### INSTRUCTIONS TO FOLLOW
Reproduce each of the following items line for line, without any changes.

Item coordinate data
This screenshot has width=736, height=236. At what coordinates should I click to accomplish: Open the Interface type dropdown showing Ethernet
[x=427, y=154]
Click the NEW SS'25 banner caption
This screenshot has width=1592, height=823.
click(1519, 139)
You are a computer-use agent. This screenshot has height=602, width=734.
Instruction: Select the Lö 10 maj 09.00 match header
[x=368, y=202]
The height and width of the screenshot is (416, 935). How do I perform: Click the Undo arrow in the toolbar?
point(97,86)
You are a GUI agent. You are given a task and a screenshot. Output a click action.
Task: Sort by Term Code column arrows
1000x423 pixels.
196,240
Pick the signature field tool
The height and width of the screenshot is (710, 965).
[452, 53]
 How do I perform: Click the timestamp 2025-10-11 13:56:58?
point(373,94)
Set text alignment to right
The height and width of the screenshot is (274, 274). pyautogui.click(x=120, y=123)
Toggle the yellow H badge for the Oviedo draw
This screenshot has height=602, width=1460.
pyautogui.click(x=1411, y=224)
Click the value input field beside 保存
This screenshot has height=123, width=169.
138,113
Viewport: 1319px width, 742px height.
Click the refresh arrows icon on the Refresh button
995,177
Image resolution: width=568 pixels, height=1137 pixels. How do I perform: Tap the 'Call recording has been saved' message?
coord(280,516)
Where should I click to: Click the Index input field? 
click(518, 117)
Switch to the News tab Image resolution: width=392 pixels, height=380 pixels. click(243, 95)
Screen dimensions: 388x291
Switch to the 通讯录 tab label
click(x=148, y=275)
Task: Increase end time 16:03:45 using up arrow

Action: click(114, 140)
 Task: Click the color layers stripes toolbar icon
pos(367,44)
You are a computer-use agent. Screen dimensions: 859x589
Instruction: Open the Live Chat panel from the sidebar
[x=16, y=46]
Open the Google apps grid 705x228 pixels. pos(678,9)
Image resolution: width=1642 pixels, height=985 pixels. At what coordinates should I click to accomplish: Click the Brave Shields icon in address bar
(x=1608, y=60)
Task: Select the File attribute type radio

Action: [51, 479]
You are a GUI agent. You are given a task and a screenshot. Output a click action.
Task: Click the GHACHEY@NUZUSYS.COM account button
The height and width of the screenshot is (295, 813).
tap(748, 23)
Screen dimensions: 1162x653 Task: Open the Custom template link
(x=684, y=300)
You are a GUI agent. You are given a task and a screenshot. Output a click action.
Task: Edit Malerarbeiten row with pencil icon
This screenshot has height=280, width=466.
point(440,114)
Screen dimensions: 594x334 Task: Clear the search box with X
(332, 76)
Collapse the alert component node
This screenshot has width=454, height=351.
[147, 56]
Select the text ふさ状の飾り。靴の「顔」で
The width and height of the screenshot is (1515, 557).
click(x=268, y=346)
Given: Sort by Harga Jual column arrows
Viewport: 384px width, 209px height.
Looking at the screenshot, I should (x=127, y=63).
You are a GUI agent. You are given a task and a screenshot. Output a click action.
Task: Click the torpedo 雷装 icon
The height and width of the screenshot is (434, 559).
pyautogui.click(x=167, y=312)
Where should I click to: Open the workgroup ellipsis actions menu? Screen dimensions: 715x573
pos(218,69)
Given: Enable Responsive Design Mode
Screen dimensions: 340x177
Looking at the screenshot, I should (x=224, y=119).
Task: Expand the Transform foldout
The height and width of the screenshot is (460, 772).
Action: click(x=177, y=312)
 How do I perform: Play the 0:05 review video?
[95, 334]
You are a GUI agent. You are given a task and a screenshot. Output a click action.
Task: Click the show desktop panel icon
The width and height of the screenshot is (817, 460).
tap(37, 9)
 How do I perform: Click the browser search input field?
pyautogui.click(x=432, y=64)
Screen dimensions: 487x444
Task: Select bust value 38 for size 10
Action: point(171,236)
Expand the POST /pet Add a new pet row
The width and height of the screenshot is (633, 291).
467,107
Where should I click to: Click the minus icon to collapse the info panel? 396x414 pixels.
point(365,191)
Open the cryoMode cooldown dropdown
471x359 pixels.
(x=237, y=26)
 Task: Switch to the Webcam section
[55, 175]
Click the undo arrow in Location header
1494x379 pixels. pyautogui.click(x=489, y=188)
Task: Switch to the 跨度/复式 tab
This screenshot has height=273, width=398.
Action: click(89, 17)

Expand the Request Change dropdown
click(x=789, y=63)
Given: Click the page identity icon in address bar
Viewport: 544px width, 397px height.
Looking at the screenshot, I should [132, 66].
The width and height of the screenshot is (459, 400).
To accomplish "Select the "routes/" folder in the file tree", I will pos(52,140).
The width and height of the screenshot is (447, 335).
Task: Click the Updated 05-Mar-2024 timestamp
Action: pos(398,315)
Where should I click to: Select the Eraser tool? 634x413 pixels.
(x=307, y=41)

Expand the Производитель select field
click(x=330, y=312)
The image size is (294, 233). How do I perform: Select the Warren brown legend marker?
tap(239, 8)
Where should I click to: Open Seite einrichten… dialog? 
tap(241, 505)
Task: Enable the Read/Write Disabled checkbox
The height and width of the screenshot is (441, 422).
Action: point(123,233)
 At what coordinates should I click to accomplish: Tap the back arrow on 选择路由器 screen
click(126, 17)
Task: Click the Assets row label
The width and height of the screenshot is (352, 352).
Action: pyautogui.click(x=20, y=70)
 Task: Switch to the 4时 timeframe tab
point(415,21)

### FINISHED ANSWER
This screenshot has width=736, height=236. At what coordinates should I click to accomplish: Open the Interface type dropdown showing Ethernet
[x=427, y=154]
Click the NEW SS'25 banner caption
This screenshot has width=1592, height=823.
click(1519, 139)
You are a computer-use agent. This screenshot has height=602, width=734.
Instruction: Select the Lö 10 maj 09.00 match header
[x=368, y=202]
The height and width of the screenshot is (416, 935). How do I perform: Click the Undo arrow in the toolbar?
point(97,86)
You are a GUI agent. You are given a task and a screenshot. Output a click action.
Task: Sort by Term Code column arrows
1000x423 pixels.
196,240
Pick the signature field tool
The height and width of the screenshot is (710, 965).
[452, 53]
 How do I perform: Click the timestamp 2025-10-11 13:56:58?
point(373,94)
Set text alignment to right
The height and width of the screenshot is (274, 274). pyautogui.click(x=120, y=123)
Toggle the yellow H badge for the Oviedo draw
This screenshot has height=602, width=1460.
pyautogui.click(x=1411, y=224)
Click the value input field beside 保存
This screenshot has height=123, width=169.
138,113
Viewport: 1319px width, 742px height.
Click the refresh arrows icon on the Refresh button
995,177
Image resolution: width=568 pixels, height=1137 pixels. How do I perform: Tap the 'Call recording has been saved' message?
coord(280,516)
Where should I click to: Click the Index input field? 
click(518, 117)
Switch to the News tab Image resolution: width=392 pixels, height=380 pixels. click(243, 95)
Screen dimensions: 388x291
Switch to the 通讯录 tab label
click(x=148, y=275)
Task: Increase end time 16:03:45 using up arrow

Action: click(114, 140)
 Task: Click the color layers stripes toolbar icon
pos(367,44)
You are a computer-use agent. Screen dimensions: 859x589
Instruction: Open the Live Chat panel from the sidebar
[x=16, y=46]
Open the Google apps grid 705x228 pixels. pos(678,9)
Image resolution: width=1642 pixels, height=985 pixels. At what coordinates should I click to accomplish: Click the Brave Shields icon in address bar
(x=1608, y=60)
Task: Select the File attribute type radio

Action: [51, 479]
You are a GUI agent. You are given a task and a screenshot. Output a click action.
Task: Click the GHACHEY@NUZUSYS.COM account button
The height and width of the screenshot is (295, 813).
tap(748, 23)
Screen dimensions: 1162x653 Task: Open the Custom template link
(x=684, y=300)
You are a GUI agent. You are given a task and a screenshot. Output a click action.
Task: Edit Malerarbeiten row with pencil icon
This screenshot has height=280, width=466.
point(440,114)
Screen dimensions: 594x334 Task: Clear the search box with X
(332, 76)
Collapse the alert component node
This screenshot has width=454, height=351.
[147, 56]
Select the text ふさ状の飾り。靴の「顔」で
The width and height of the screenshot is (1515, 557).
click(x=268, y=346)
Given: Sort by Harga Jual column arrows
Viewport: 384px width, 209px height.
Looking at the screenshot, I should (x=127, y=63).
You are a GUI agent. You are given a task and a screenshot. Output a click action.
Task: Click the torpedo 雷装 icon
The height and width of the screenshot is (434, 559).
pyautogui.click(x=167, y=312)
Where should I click to: Open the workgroup ellipsis actions menu? Screen dimensions: 715x573
pos(218,69)
Given: Enable Responsive Design Mode
Screen dimensions: 340x177
Looking at the screenshot, I should (x=224, y=119).
Task: Expand the Transform foldout
The height and width of the screenshot is (460, 772).
Action: click(x=177, y=312)
 How do I perform: Play the 0:05 review video?
[95, 334]
You are a GUI agent. You are given a task and a screenshot. Output a click action.
Task: Click the show desktop panel icon
The width and height of the screenshot is (817, 460).
tap(37, 9)
 How do I perform: Click the browser search input field?
pyautogui.click(x=432, y=64)
Screen dimensions: 487x444
Task: Select bust value 38 for size 10
Action: point(171,236)
Expand the POST /pet Add a new pet row
The width and height of the screenshot is (633, 291).
467,107
Where should I click to: Click the minus icon to collapse the info panel? 396x414 pixels.
point(365,191)
Open the cryoMode cooldown dropdown
471x359 pixels.
(x=237, y=26)
 Task: Switch to the Webcam section
[55, 175]
Click the undo arrow in Location header
1494x379 pixels. pyautogui.click(x=489, y=188)
Task: Switch to the 跨度/复式 tab
This screenshot has height=273, width=398.
Action: click(89, 17)

Expand the Request Change dropdown
click(x=789, y=63)
Given: Click the page identity icon in address bar
Viewport: 544px width, 397px height.
Looking at the screenshot, I should [132, 66].
The width and height of the screenshot is (459, 400).
To accomplish "Select the "routes/" folder in the file tree", I will pos(52,140).
The width and height of the screenshot is (447, 335).
Task: Click the Updated 05-Mar-2024 timestamp
Action: pos(398,315)
Where should I click to: Select the Eraser tool? 634x413 pixels.
(x=307, y=41)

Expand the Производитель select field
click(x=330, y=312)
The image size is (294, 233). How do I perform: Select the Warren brown legend marker?
tap(239, 8)
Where should I click to: Open Seite einrichten… dialog? 
tap(241, 505)
Task: Enable the Read/Write Disabled checkbox
The height and width of the screenshot is (441, 422).
Action: point(123,233)
 At what coordinates should I click to accomplish: Tap the back arrow on 选择路由器 screen
click(126, 17)
Task: Click the Assets row label
The width and height of the screenshot is (352, 352).
Action: pyautogui.click(x=20, y=70)
 Task: Switch to the 4时 timeframe tab
point(415,21)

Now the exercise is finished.